In this video, Shaun reveals the critical differences between high fructose corn syrup and the natural sugar in fruit, how they both affect your body and how they can either help or hinder your weight loss.
Hi everybody, I have a brand new video series for you today and I’m pretty excited about this.
I’ve been doing a ton of research on fructose, so what I want to do today is share the SCARY truth about refined sugar, and particularly high fructose corn syrup and similar processed sugars.
I’m going to start by comparing and contrasting high fructose corn syrup (HFCS) with the natural fructose found in fruit.
In this video, I’m going to share how you can consume the natural fructose in fruit so that it works for your fat loss efforts and not against them.
Now I’m not sitting here saying fruit is going to make you fat. That’s not the case.
However, if you consume it the right way and use the tricks I’m going to share with you, you can stack the deck in your favor and actually get it working for you in terms of fat loss.

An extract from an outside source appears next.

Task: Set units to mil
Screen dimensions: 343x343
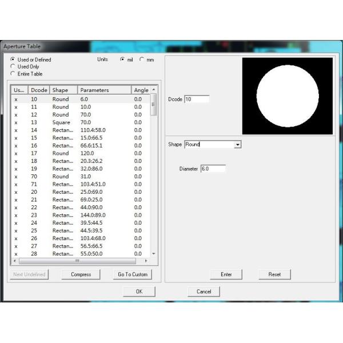Action: click(122, 59)

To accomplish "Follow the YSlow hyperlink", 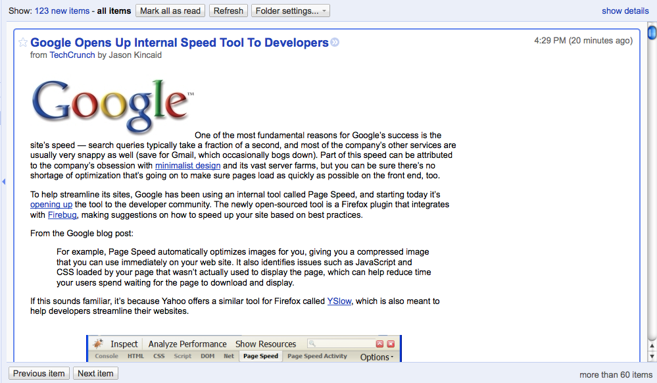I will 339,301.
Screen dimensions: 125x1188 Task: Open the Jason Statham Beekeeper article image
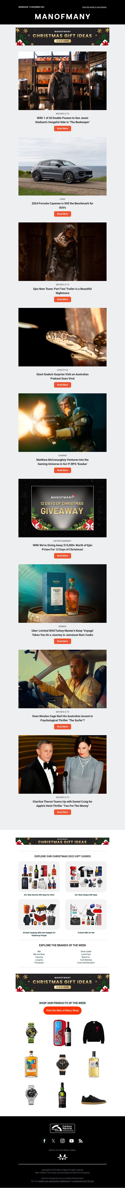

Now here’s the truth. The media and the big food industries want to manipulate us and make us think that because fruit has fructose in it, it’s the same as HFCS or corn sugar or similar refined sugars.
This is a big fat lie though. And in this video I’m going to reveal the impact on three different things – your liver, your insulin and your energy level – that will show you just how HFCS affects these three areas versus the fructose in fruit.
But first, to put the exponential rise in sugar consumption into context, back in the 1800s people were only consuming about 22 teaspoons of sugar per year.
Fast forward to today and we’re consuming 150 to 180 pounds of sugar on average per year! That’s nearly half a pound of sugar per day for the regular person!
How HFCS Impacts Our Health Differently than Fruit
Here’s what’s happening when so much of this sugar is a refined sugar like High Fructose Corn Syrup.
While the fructose from fruit from nature has a strong molecular tie to glucose, there’s absolutely no molecular link between HFCS and glucose like there is with natural fructose in fruits and glucose.
And as a result of the chemically-altering processing of refined sugars like HFCS, which are hidden in a wide, wide variety of seemingly healthy foods (see below), consuming them results in key differences, including:
- There’s no digestion required – it goes straight to the liver
- It immediately triggers a process called Lipogenesis, which does a few really nasty, ugly things
- Lipogeneis immediately triggers the release and formation of unhealthy cholesterol and bad triglycerides
- It also creates a dramatic spike in insulin, putting your body into a fat-storing environment and potentially setting yourself up for future problems like type 2 diabetes
- Deplenishes ATP (Adenosine triphosphate), our body’s primary energy source, as a result of needing twice the ATP molecules to metabolize it
- This decreases your body’s available stores of energy for use now or later
Fruit on the other hand:
- Slows digestion
- Enhances liver and muscle glycogen replenishment at the same time
- This enhances ATP, enabling your body to make the fructose from fruit immediately available for energy or energy later
And when you consume fruit with starches at the right times, it can actually enhance your body’s overall ability to replenish muscle glycogen.
This is huge for a healthy metabolism and fat loss long-term!
HFCS: It’s Seemingly in Everything!
One last important item to note before we wrap things up, is just how prevalent High Fructose Corn Syrup, corn syrup and similar refined sugars are in the food items we consume each day.
And it’s often even in items you’d likely never think would contain it, including pasta sauces, ketchup, barbecue sauce and even bread (almost all of them, including the whole grain breads, list HFCS or a similar processed sugar as high as the third or fourth ingredient)!
HFCS and refined sugars are particularly prevalent in processed foods, even in cereals and some “nutrition” bars and some protein powders that you would think were healthy!
So, when you’re buying food, make sure to pay close attention to the food labels and particularly the ingredients list in them. And make sure to avoid the foods high in refined sugars and HFCS as much as possible!